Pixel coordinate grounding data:
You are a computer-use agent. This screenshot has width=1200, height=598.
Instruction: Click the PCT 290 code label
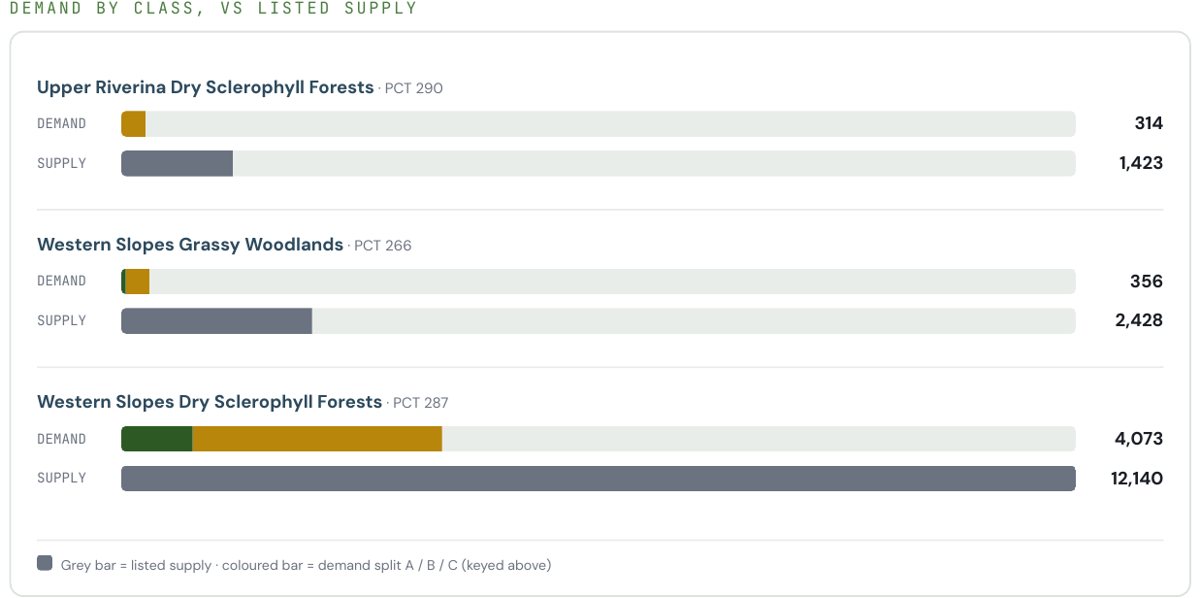pos(414,88)
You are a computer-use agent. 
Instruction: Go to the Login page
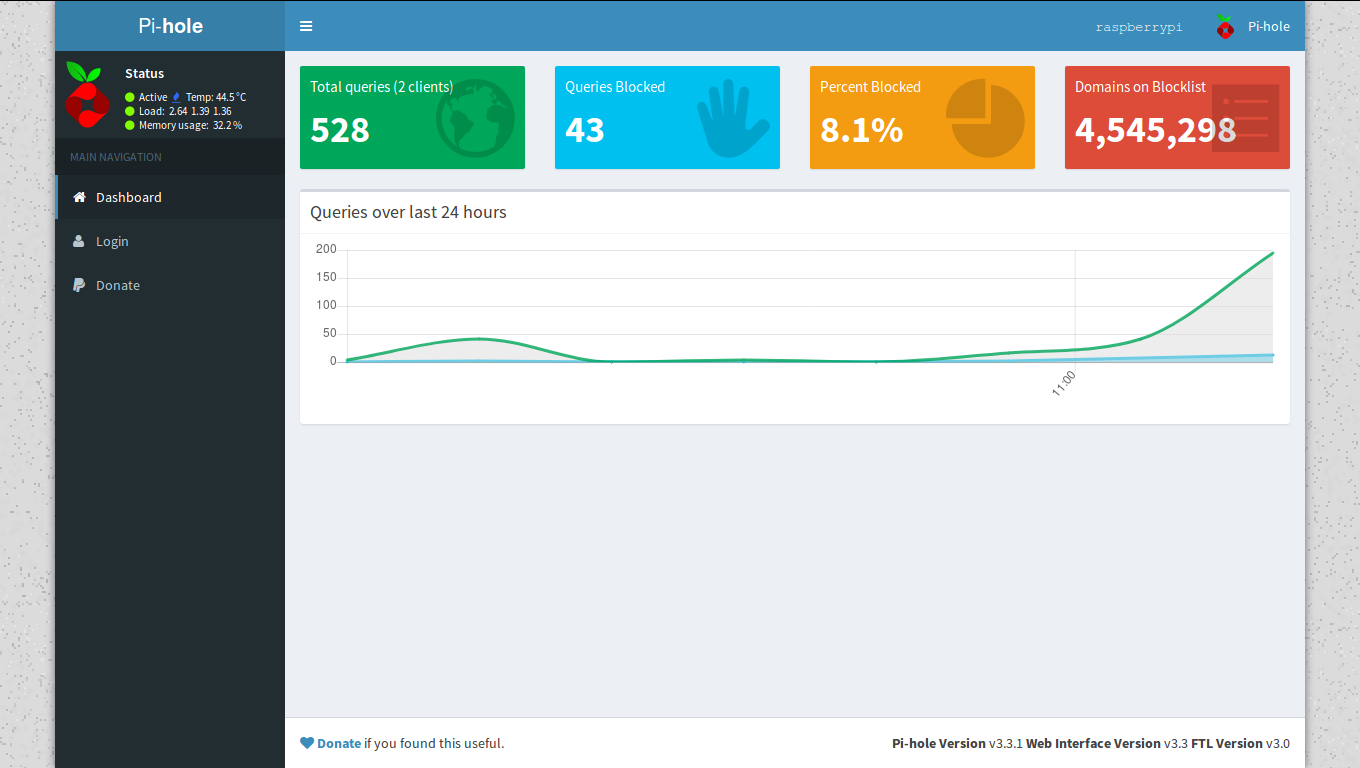tap(112, 241)
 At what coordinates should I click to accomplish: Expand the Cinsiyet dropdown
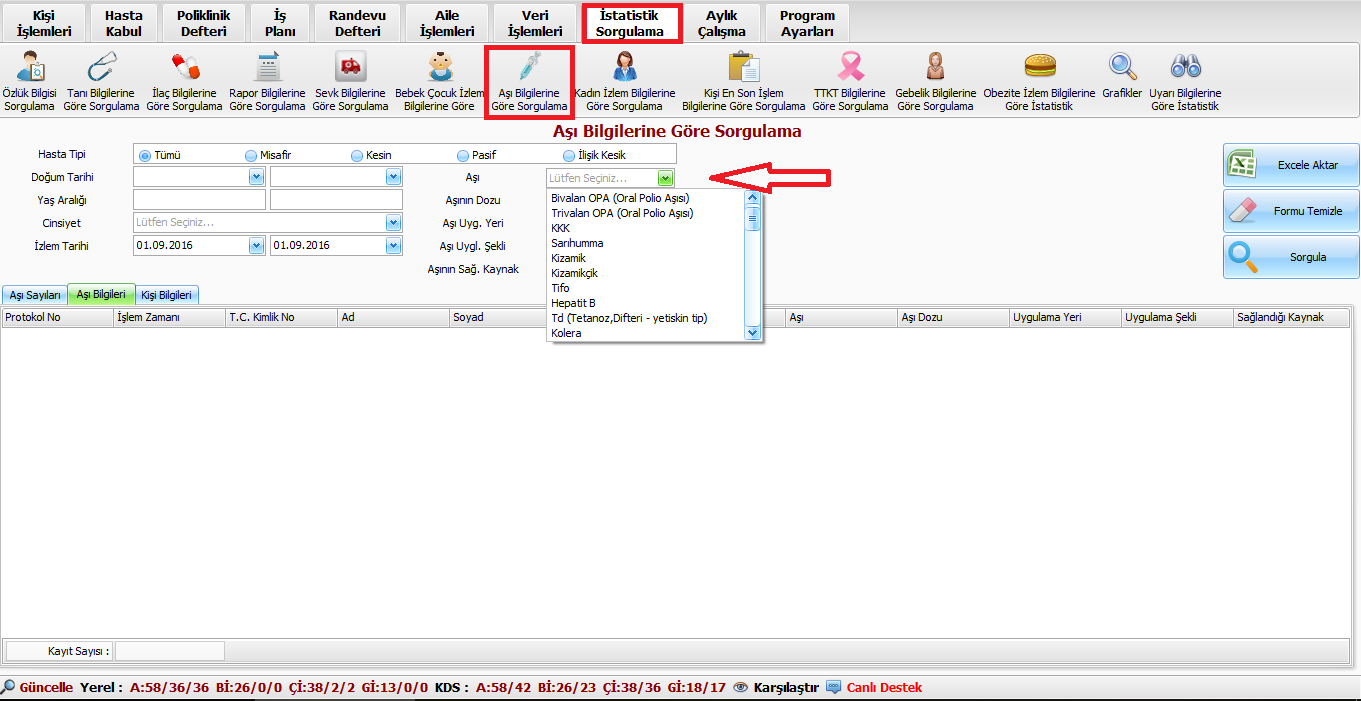tap(394, 222)
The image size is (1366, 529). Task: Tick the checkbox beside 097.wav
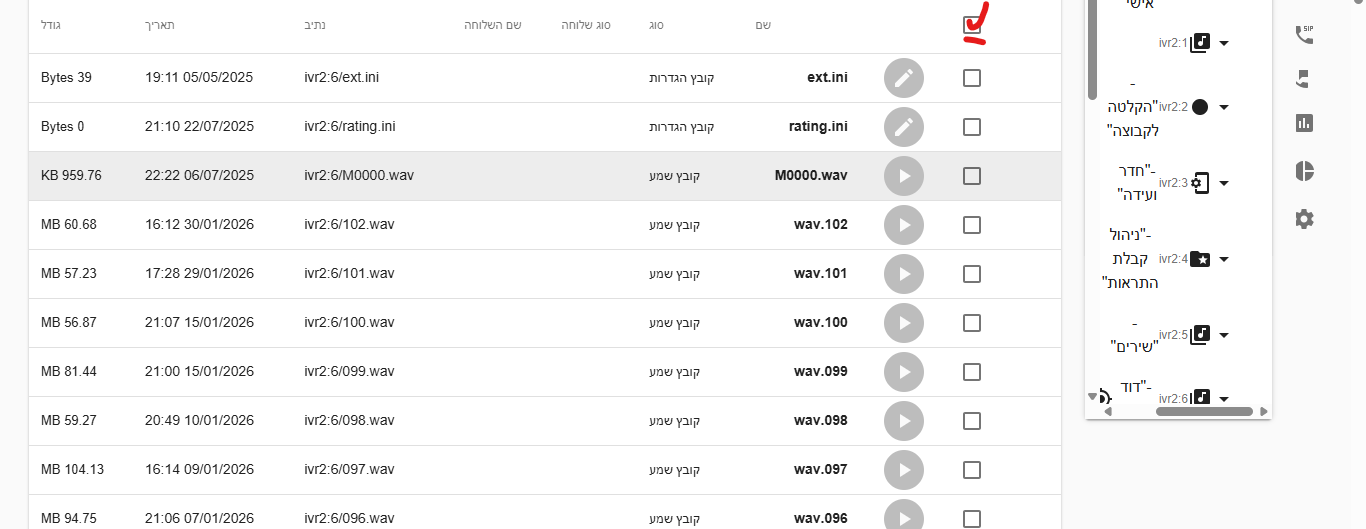972,470
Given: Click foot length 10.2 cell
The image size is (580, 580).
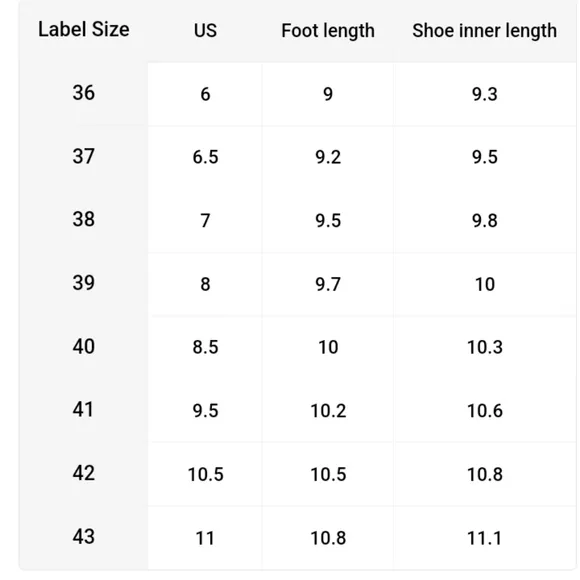Looking at the screenshot, I should coord(328,411).
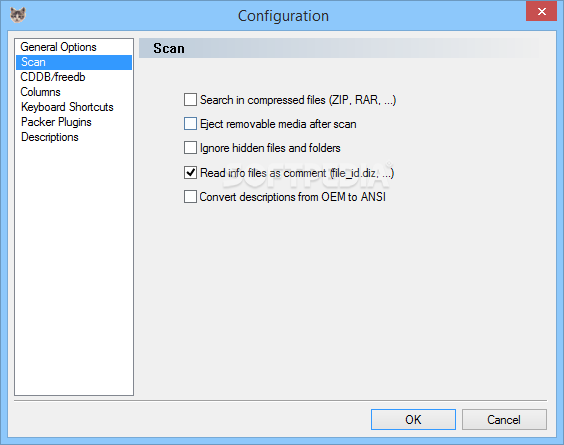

Instructions to follow:
Reproduce the entries exactly. Do not carry over any picture.

Task output:
You are a computer-use agent. This screenshot has width=1200, height=598.
Instruction: Click the PCT 290 code label
pos(414,88)
You are a computer-use agent. 
Instruction: Go to the Login page
tap(112, 241)
 At what coordinates should I click to accomplish: Expand the Cinsiyet dropdown
tap(394, 222)
The image size is (1366, 529). Task: Tick the checkbox beside 097.wav
972,470
Given: Click foot length 10.2 cell
The image size is (580, 580).
Looking at the screenshot, I should coord(328,411).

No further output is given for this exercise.